Work of computer animation which is presented in different chapters through the form of a fictional documentary introduced by a false narrator, David W. Deckard, who, by means of clips of various promotional sketches, deconstructs the qualities of a current or future city and its contradictions of growth, communication, multiculturalism, social levels, injustice, control practices, etc.
Gen
Juan Aizpitarte (San Sebastián-Donostia, 1974). He lives in San Sebastián Donostia
Year of Work: 2013. Duration: 7 minutes.
A 3D figure spins around to a strange sound and hypnotic rhythm which changes form before the spectator’s gaze. The work consists of a pre-big bang laboratory which generates a convincing vision of an essential myth in the imaginary of cultural construction and which goes back to the profound unconscious roots of the Basque setting; the origins. This intersection of properties between the fantastic and the possible situates us in a non-place in which a torus animates the relationships between form, space and time.
Vexations Zuhar Iruretagoiena (Zarautz, 1981). She lives and works in Bilbao.

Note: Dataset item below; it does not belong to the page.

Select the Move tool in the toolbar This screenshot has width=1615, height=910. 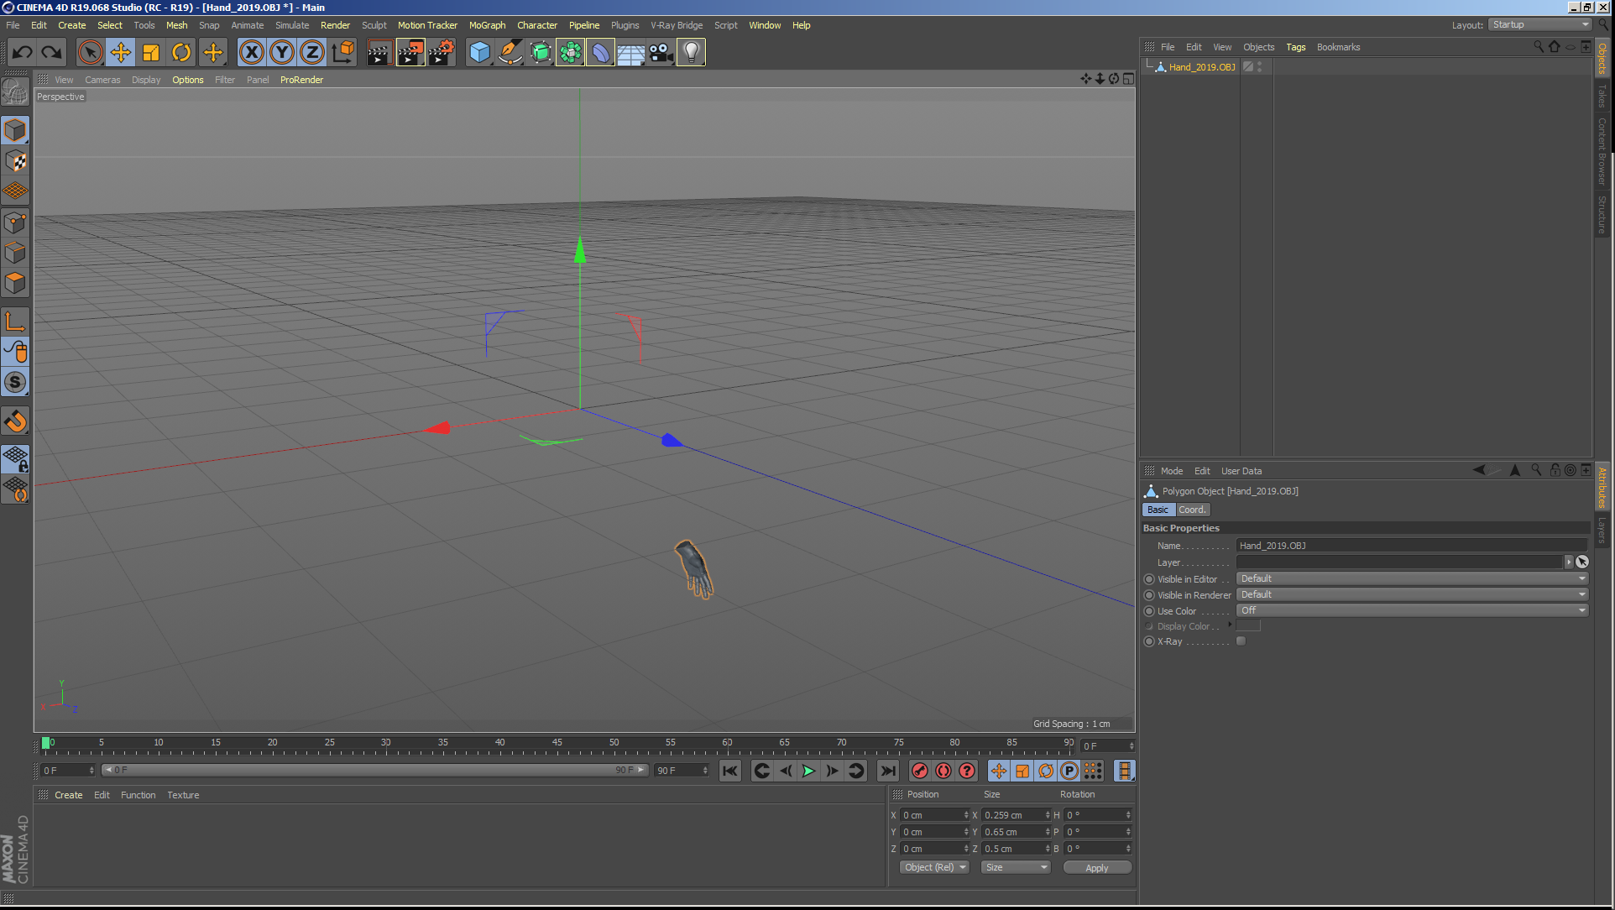[121, 53]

Year of Work: 2012. Duration: 23’17’’10
In the project the spatial question, the control of times, bodies and image was planned out in such a way as to escape the theatricalised in order to configure a scenic time that might have something to do with temporal installation, the pact of a violent test. The artist locked herself away in an old firefighters’ garage in Hendaia (Hendaye) with a violinist and a saxophonist who, hanging from the roof in harnesses, attempted to play a score whilst she pushed them against a metallic structure. The score is Vexations, by the French composer Erik Satie, which had to be played 840 consecutive times.
Hamaika urte dantzan (Eleven years in dance)

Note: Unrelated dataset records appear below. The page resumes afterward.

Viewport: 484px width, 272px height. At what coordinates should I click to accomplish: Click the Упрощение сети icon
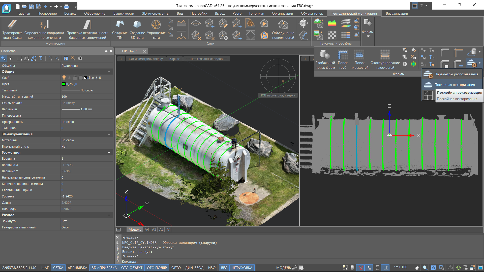tap(156, 24)
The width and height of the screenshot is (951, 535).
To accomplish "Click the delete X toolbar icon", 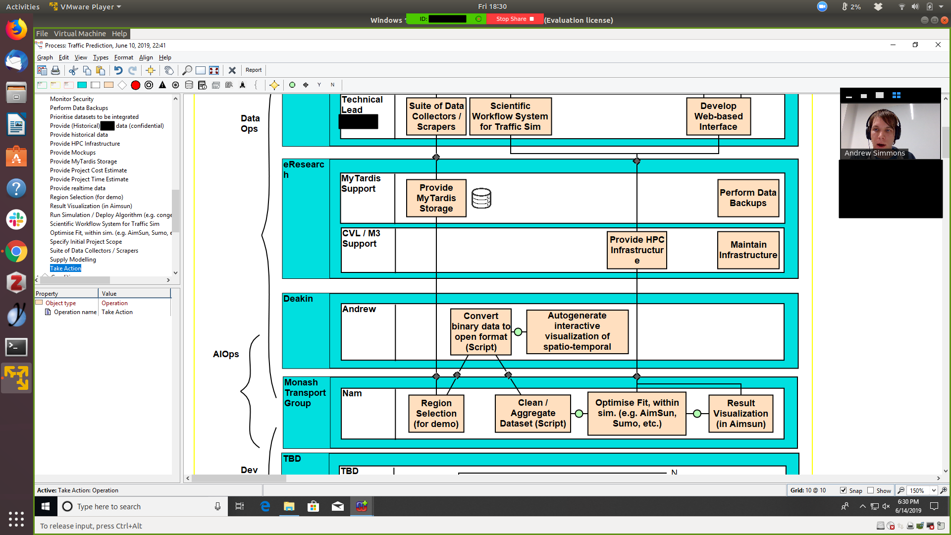I will [232, 70].
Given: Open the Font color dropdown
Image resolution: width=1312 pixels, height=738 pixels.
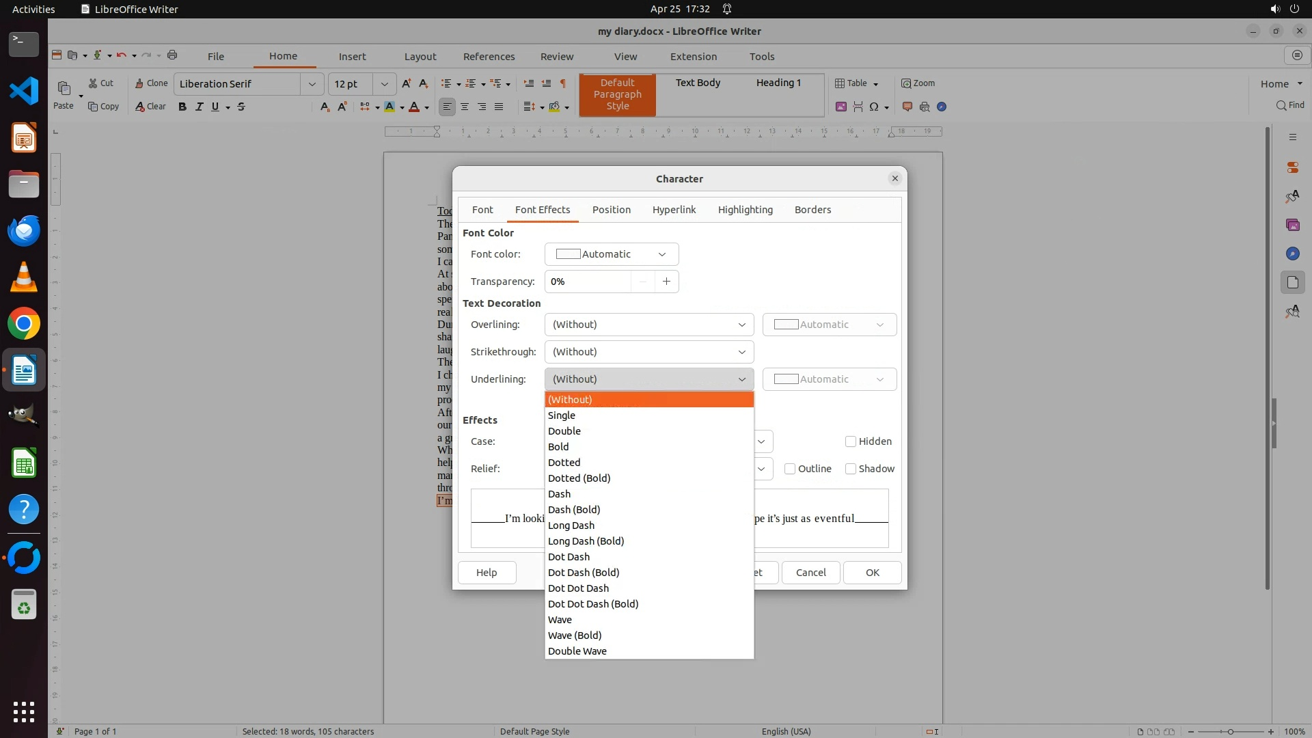Looking at the screenshot, I should [611, 254].
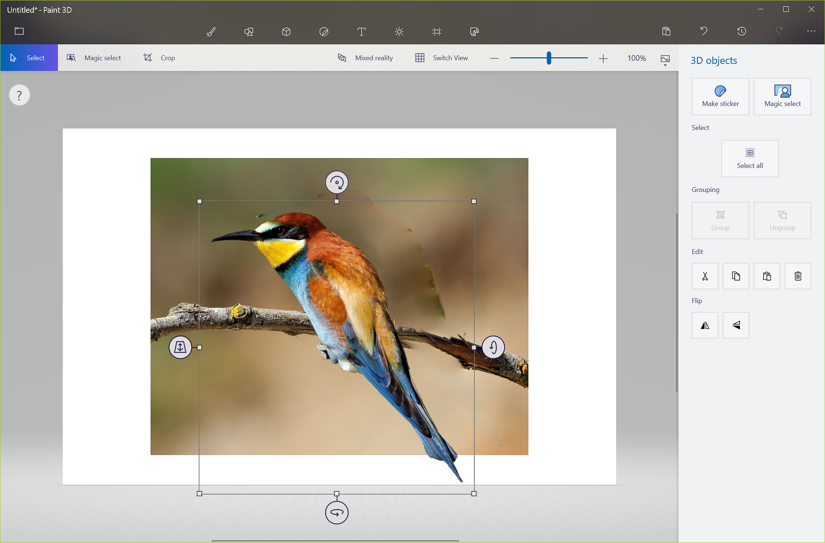Open the Stickers tool

[324, 32]
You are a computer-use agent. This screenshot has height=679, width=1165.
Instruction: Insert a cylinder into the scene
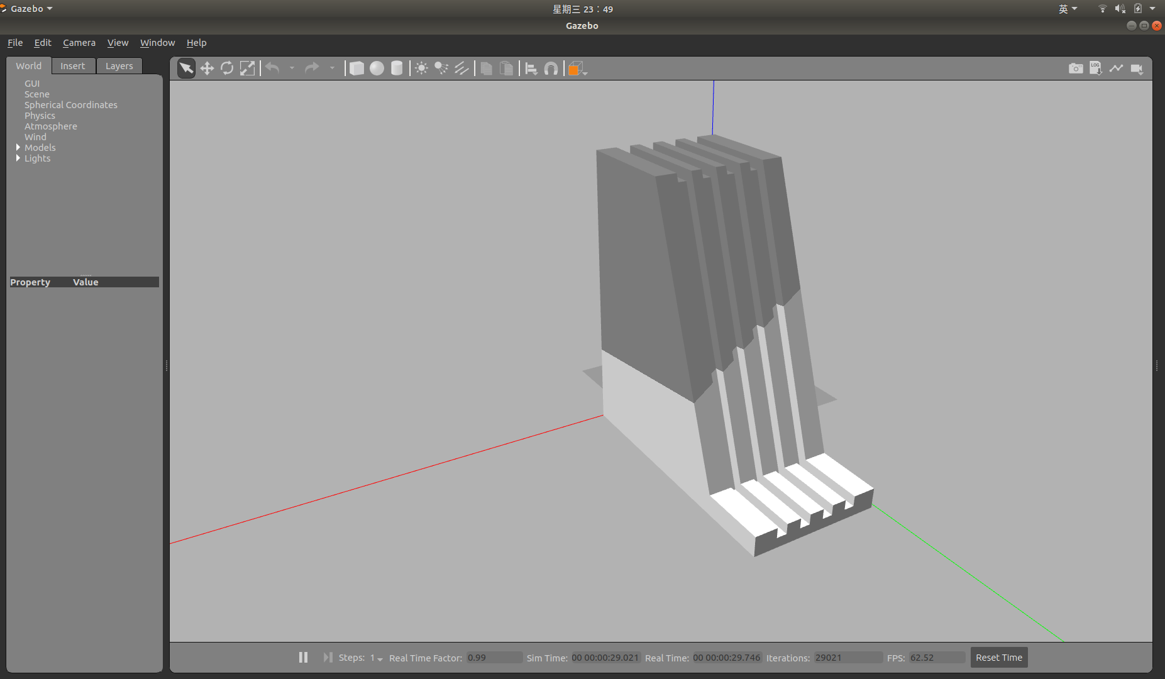coord(397,68)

Saioa Olmo (Bilbao, 1976). She lives and works in Bilbao.
Year of Work: 2013. Duration: 20 minutes.
A young woman, the author herself, appears and undertakes different activities on skates; placing objects, moving around at different speeds, performing pirouettes… the music leads the movement on skates, like a dance. Through this video she exorcizes her biography in order to impart it with a retrospective sense and subjective revision.
Work in progress
Iratxe Jaio and Klaas Van Gorkum .
Collective made up of Iratxe Jaio (Markina-Xemein, Basque Country, 1976) and Klaas van Gorkum (Delft, Holland, 1975). They live between Holland and the Basque Country.

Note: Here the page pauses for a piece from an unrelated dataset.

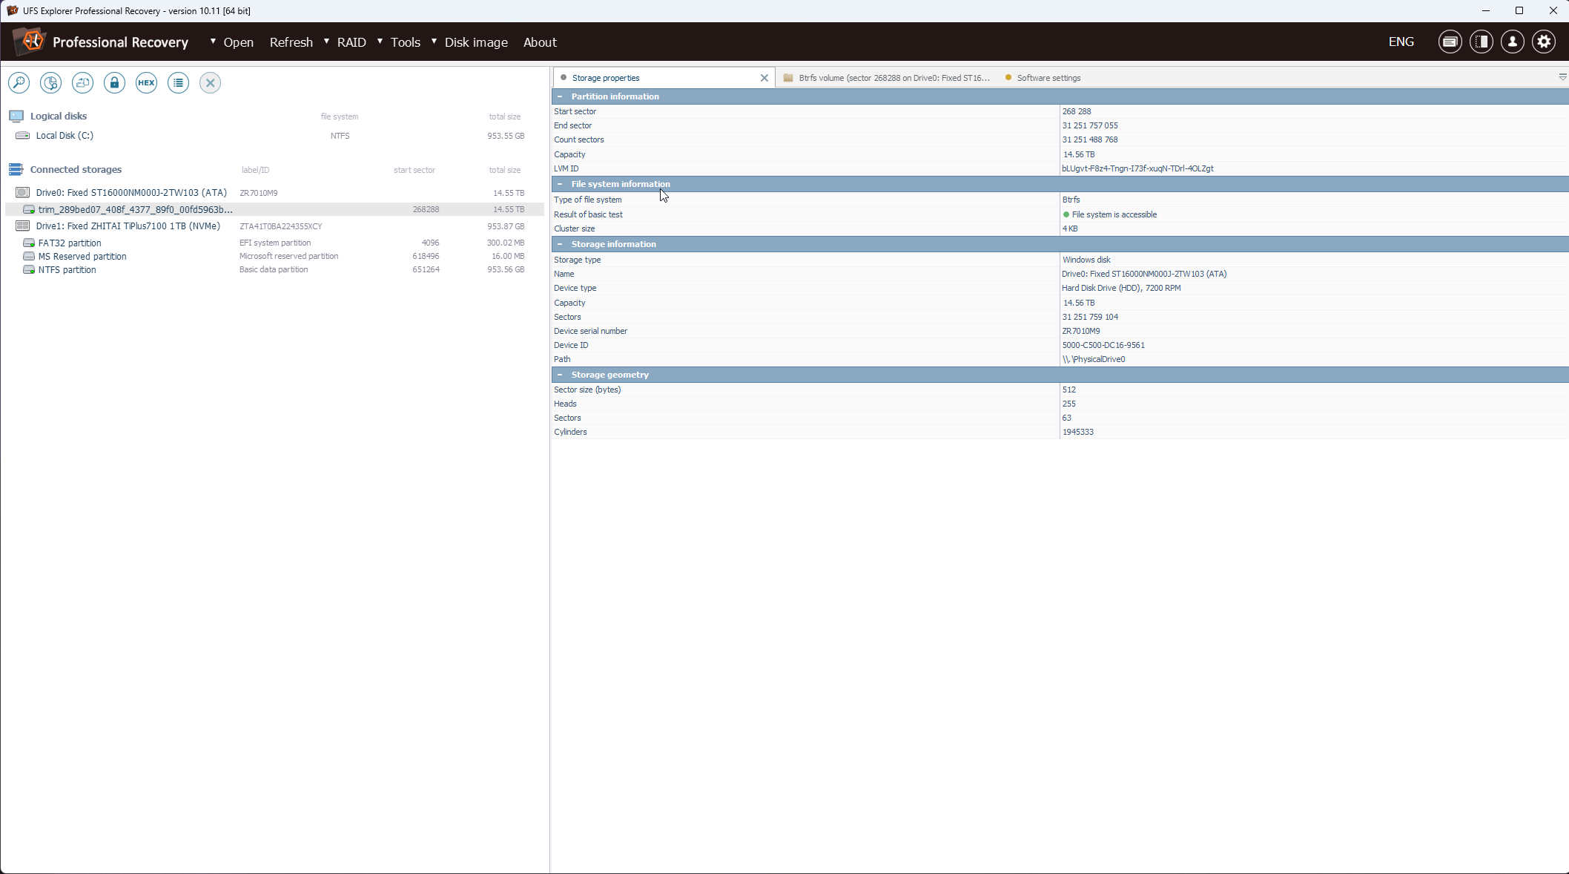Click the manage partitions toolbar icon
The height and width of the screenshot is (874, 1569).
pos(82,83)
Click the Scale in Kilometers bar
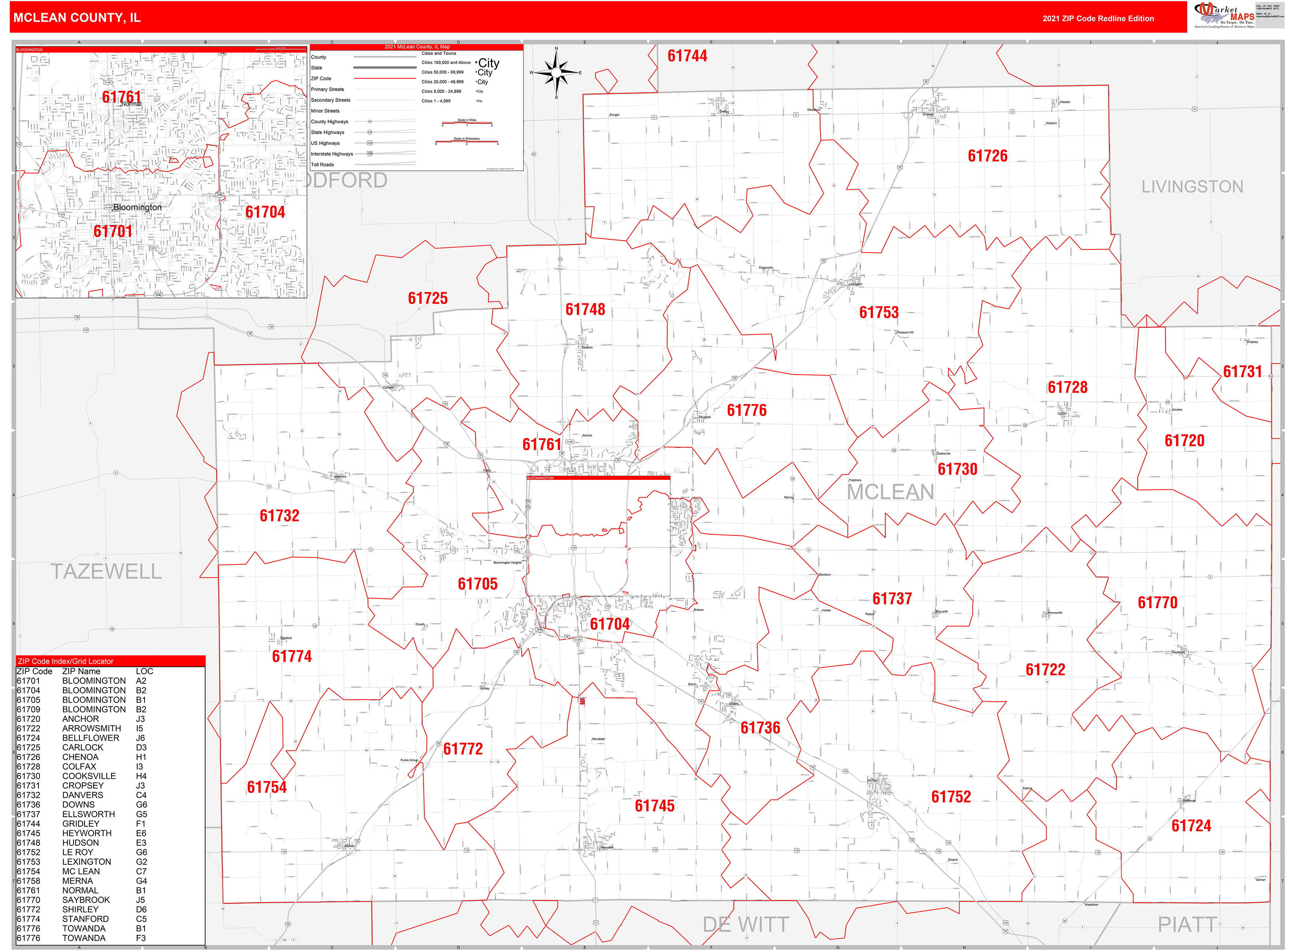Screen dimensions: 1291x951 466,142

Year of Work: 2012-2013. Duration: 14’21’’ minutes.
Work in progress delves into the rubber industry in Lea Artibai, a district in the Basque Country from where the Jaio family come. The video includes images of the mass production of rubber pieces for cars, from a production line in a workers’ cooperative to subcontracted workshops in which groups of women carry out finishing off work by hand in precarious conditions.
Nekane Aramburu undertook this curatorial task between 2011 and 2013 in tandem with her work as a cultural manager and freelance curator in different countries. She is currently director of the Es Baluard Museum of Modern and Contemporary Art in Palma de Mallorca.